*What is needed*:
Copy the records below, substituting "web pages" for every occurrence of "webpages" and leaving all other text unchanged.

*Record list*:
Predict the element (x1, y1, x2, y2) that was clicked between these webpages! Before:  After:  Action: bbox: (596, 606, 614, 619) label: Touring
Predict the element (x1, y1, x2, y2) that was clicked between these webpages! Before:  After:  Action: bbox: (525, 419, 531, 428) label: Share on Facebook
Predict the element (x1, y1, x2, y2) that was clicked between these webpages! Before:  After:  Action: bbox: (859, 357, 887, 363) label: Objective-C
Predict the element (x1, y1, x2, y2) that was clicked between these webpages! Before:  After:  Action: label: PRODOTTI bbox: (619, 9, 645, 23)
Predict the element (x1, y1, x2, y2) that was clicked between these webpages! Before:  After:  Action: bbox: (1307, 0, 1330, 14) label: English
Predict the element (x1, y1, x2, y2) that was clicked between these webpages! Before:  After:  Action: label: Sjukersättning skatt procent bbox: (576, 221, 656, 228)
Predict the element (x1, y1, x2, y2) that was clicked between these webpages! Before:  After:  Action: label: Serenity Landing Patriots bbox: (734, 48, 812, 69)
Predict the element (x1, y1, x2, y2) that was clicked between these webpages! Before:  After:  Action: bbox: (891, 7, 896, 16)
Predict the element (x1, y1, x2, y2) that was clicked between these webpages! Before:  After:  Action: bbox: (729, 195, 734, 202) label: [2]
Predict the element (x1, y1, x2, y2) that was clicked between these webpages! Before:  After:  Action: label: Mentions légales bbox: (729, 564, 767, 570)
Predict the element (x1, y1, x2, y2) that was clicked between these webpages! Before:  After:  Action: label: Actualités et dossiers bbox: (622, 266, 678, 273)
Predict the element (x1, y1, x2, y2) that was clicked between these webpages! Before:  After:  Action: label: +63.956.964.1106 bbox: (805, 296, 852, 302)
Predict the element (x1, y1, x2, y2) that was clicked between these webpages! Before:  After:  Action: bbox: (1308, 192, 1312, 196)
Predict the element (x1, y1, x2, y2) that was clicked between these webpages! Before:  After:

*Correct answer*:
Predict the element (x1, y1, x2, y2) that was clicked between these web pages! Before:  After:  Action: bbox: (596, 606, 614, 619) label: Touring
Predict the element (x1, y1, x2, y2) that was clicked between these web pages! Before:  After:  Action: bbox: (525, 419, 531, 428) label: Share on Facebook
Predict the element (x1, y1, x2, y2) that was clicked between these web pages! Before:  After:  Action: bbox: (859, 357, 887, 363) label: Objective-C
Predict the element (x1, y1, x2, y2) that was clicked between these web pages! Before:  After:  Action: label: PRODOTTI bbox: (619, 9, 645, 23)
Predict the element (x1, y1, x2, y2) that was clicked between these web pages! Before:  After:  Action: bbox: (1307, 0, 1330, 14) label: English
Predict the element (x1, y1, x2, y2) that was clicked between these web pages! Before:  After:  Action: label: Sjukersättning skatt procent bbox: (576, 221, 656, 228)
Predict the element (x1, y1, x2, y2) that was clicked between these web pages! Before:  After:  Action: label: Serenity Landing Patriots bbox: (734, 48, 812, 69)
Predict the element (x1, y1, x2, y2) that was clicked between these web pages! Before:  After:  Action: bbox: (891, 7, 896, 16)
Predict the element (x1, y1, x2, y2) that was clicked between these web pages! Before:  After:  Action: bbox: (729, 195, 734, 202) label: [2]
Predict the element (x1, y1, x2, y2) that was clicked between these web pages! Before:  After:  Action: label: Mentions légales bbox: (729, 564, 767, 570)
Predict the element (x1, y1, x2, y2) that was clicked between these web pages! Before:  After:  Action: label: Actualités et dossiers bbox: (622, 266, 678, 273)
Predict the element (x1, y1, x2, y2) that was clicked between these web pages! Before:  After:  Action: label: +63.956.964.1106 bbox: (805, 296, 852, 302)
Predict the element (x1, y1, x2, y2) that was clicked between these web pages! Before:  After:  Action: bbox: (1308, 192, 1312, 196)
Predict the element (x1, y1, x2, y2) that was clicked between these web pages! Before:  After:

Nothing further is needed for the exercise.